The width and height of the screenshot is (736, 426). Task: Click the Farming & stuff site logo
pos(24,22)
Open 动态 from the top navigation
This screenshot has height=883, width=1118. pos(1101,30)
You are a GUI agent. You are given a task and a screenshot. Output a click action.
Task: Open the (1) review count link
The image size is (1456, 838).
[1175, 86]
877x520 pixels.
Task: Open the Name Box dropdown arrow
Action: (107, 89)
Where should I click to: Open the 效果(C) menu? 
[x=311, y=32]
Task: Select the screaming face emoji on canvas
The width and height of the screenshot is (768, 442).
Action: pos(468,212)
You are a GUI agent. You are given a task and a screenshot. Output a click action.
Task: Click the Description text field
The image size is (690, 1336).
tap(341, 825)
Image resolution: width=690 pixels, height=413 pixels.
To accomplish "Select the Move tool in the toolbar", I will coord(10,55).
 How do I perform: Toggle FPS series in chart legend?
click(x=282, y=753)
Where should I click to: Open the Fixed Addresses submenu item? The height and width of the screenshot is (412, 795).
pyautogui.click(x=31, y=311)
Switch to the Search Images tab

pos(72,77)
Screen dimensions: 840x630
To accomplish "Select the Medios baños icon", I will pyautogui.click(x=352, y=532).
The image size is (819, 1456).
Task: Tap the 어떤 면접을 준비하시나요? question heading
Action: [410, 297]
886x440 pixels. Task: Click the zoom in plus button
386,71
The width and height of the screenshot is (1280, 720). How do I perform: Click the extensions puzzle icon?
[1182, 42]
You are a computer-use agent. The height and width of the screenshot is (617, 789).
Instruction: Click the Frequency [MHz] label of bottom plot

....

Action item: Print exactly the lines from the one containing "886x440 pixels. Task: Click" through the last line of the records above, both included.

Response area:
886x440 pixels. Task: Click the zoom in plus button
386,71
The width and height of the screenshot is (1280, 720). How do I perform: Click the extensions puzzle icon?
[1182, 42]
You are a computer-use agent. The height and width of the screenshot is (617, 789).
Instruction: Click the Frequency [MHz] label of bottom plot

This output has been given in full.